Incredulidad

La incredulidad concierne al pueblo de Dios, a diferencia de la idolatría, que caracteriza a las naciones paganas y requiere una conversión a la fe en Dios. La existencia de incrédulos en su vientre siempre ha sido un escándalo para todos los hombres de fe; la incredulidad de Israel ante Jesucristo debe causar al corazón de cada cristiano un «dolor incesante».

La incredulidad no consiste simplemente en negar la existencia de Dios o en rechazar la divinidad de Jesucristo, sino en ignorar los signos y testigos de la palabra divina, al no obedecer. No creer, según la etimología de la palabra hebrea «creer», no es decir «Amén» a Dios; es rechazar la relación que Dios quiere establecer y mantener con el hombre. Esta negativa se expresa de manera diferente: los malvados cuestionan la existencia de Dios, el escéptico, su presencia activa a lo largo de la historia, los pusilánimes, su amor y su omnipotencia; el rebelde, la soberanía de su voluntad, etc. A diferencia de la idolatría, la incredulidad admite grados y puede coexistir con una cierta fe: la línea de demarcación entre la fe y la incredulidad pasa menos entre hombres diferentes que por el corazón de cada hombre.
La primera manifestación de la incredulidad del hombre es de naturaleza negativa: al no aceptar la palabra de Dios, uno se aleja de Él. Posteriormente, hay persecución que, luego de insultos y abusos, va a la muerte.

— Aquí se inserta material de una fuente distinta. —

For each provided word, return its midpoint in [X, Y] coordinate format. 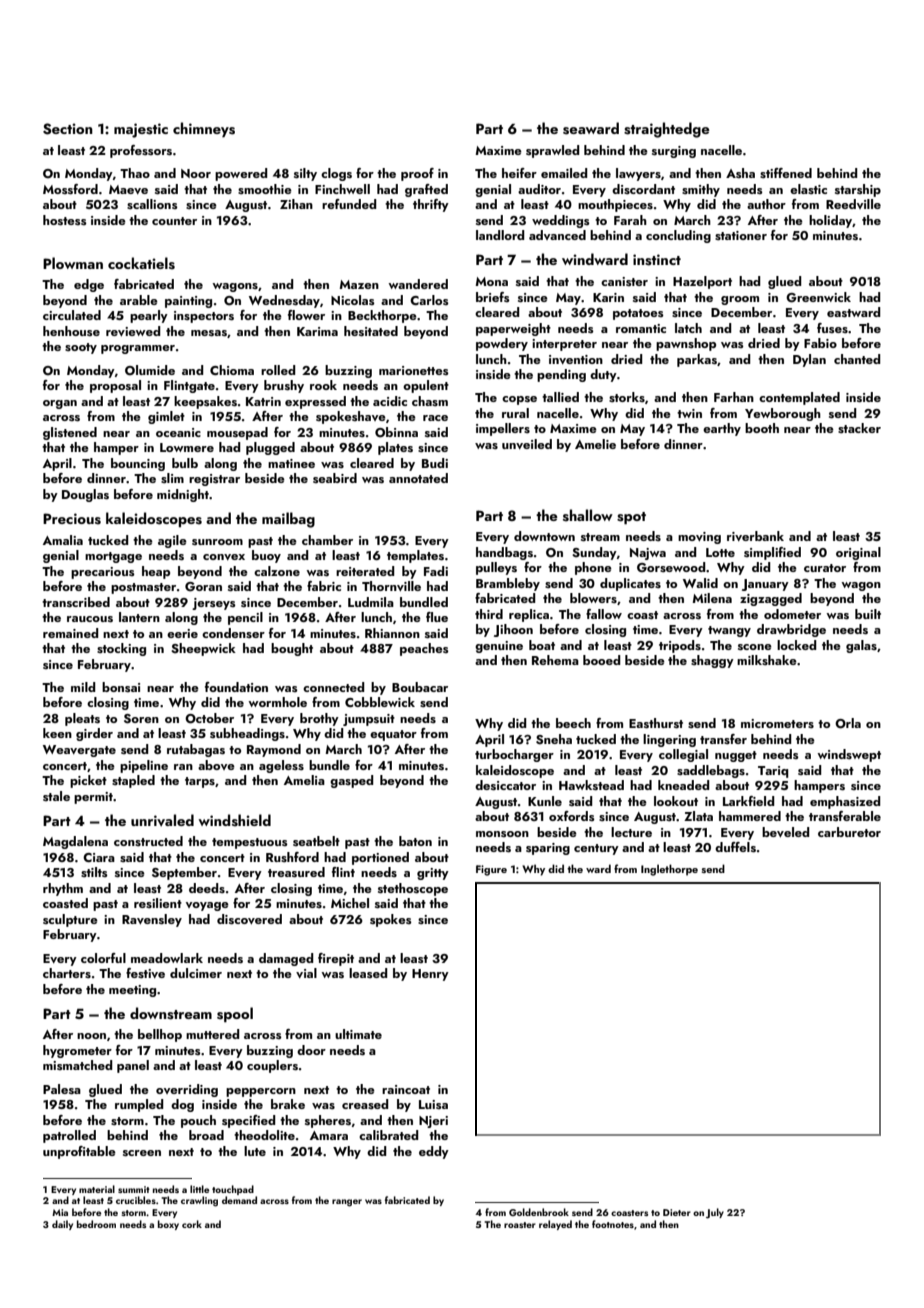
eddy [434, 1152]
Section [68, 129]
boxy [168, 1225]
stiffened [786, 173]
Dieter [677, 1212]
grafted [426, 190]
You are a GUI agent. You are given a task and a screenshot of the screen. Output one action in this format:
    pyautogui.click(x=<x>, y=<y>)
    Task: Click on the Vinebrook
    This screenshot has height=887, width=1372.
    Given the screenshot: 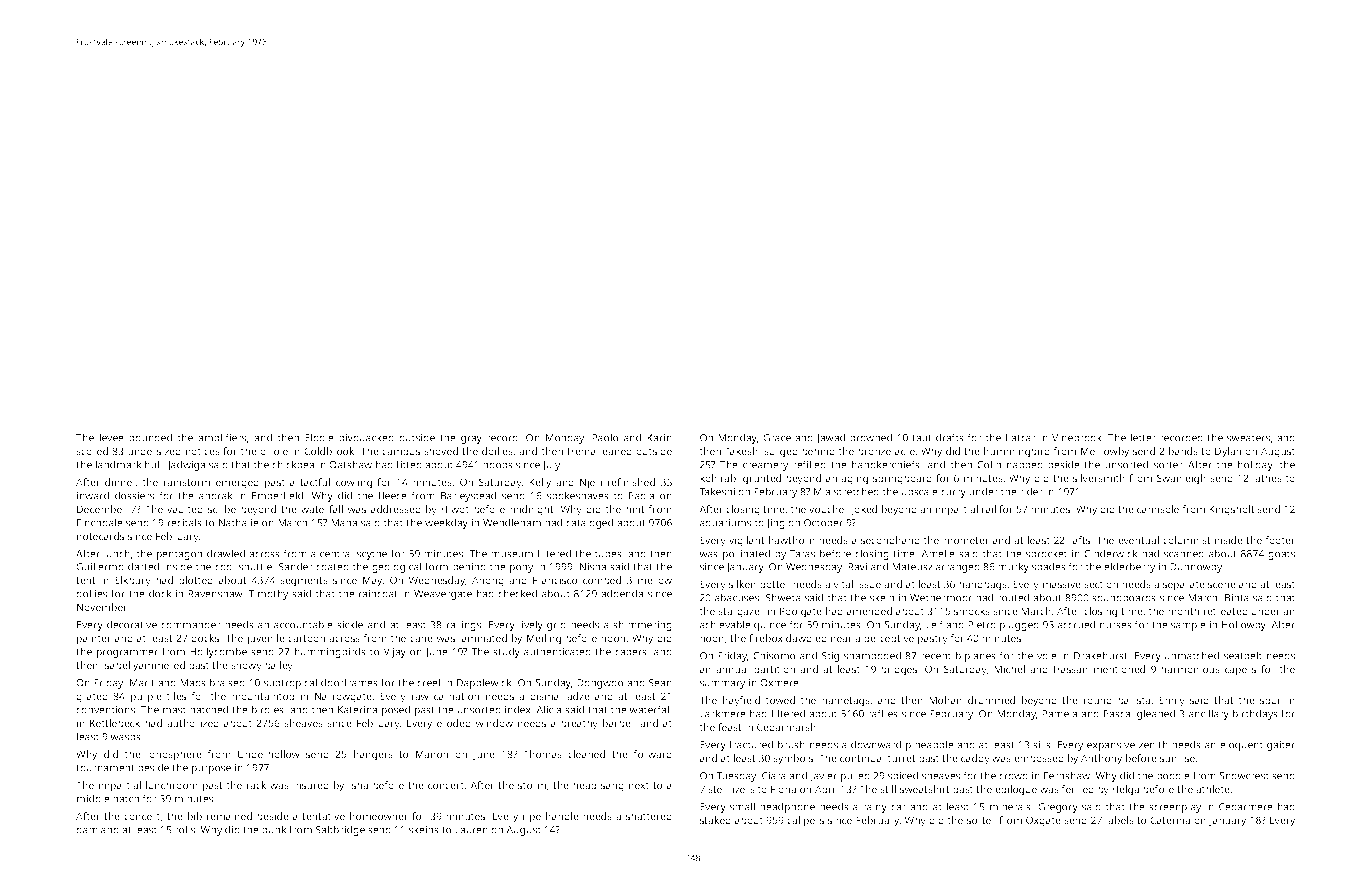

El juicio que aguarda a quienes persisten en la incredulidad es terrible. De hecho, Cristo fue en la cruz la propiciación por los pecados del mundo entero, y sobre esta base ofrece perdón a todos los que se arrepientan; ¿Pero qué se puede dar a quien se niega a creer y rechaza la gracia? «El que no cree, ya está condenado, porque no creyó en el nombre del unigénito Hijo de Dios … la ira está sobre él». Una generación entera de israelíes perecieron en el desierto, porque se habían negado a entrar a Canaán «debido a la incredulidad» . Los cobardes (que nunca deciden) y los incrédulos son los primeros en ir al infierno, según el Apocalipsis. Pero hay un remedio para la incredulidad. Dios conoce la debilidad y la incapacidad de nuestra naturaleza, y desea ardientemente ayudar a quienes se presentan ante Él con todas sus dudas y falta de fe. A Pedro, hundiéndose en el agua y clamando por su ayuda, el Señor extendió su mano, diciendo: «Hombre de poca fe, ¿por qué dudaste?. A Tomás que exclama: «Si no veo … no creeré», el Señor responde: «No seas un incrédulo, sino un creyente», al mismo tiempo que lo convences de la realidad de su resurrección . Él llega al que grita: «Creo, ayuda mi incredulidad» . Por medio de su Espíritu, a través de la obra de la regeneración, engendra a los creyentes una esperanza viva.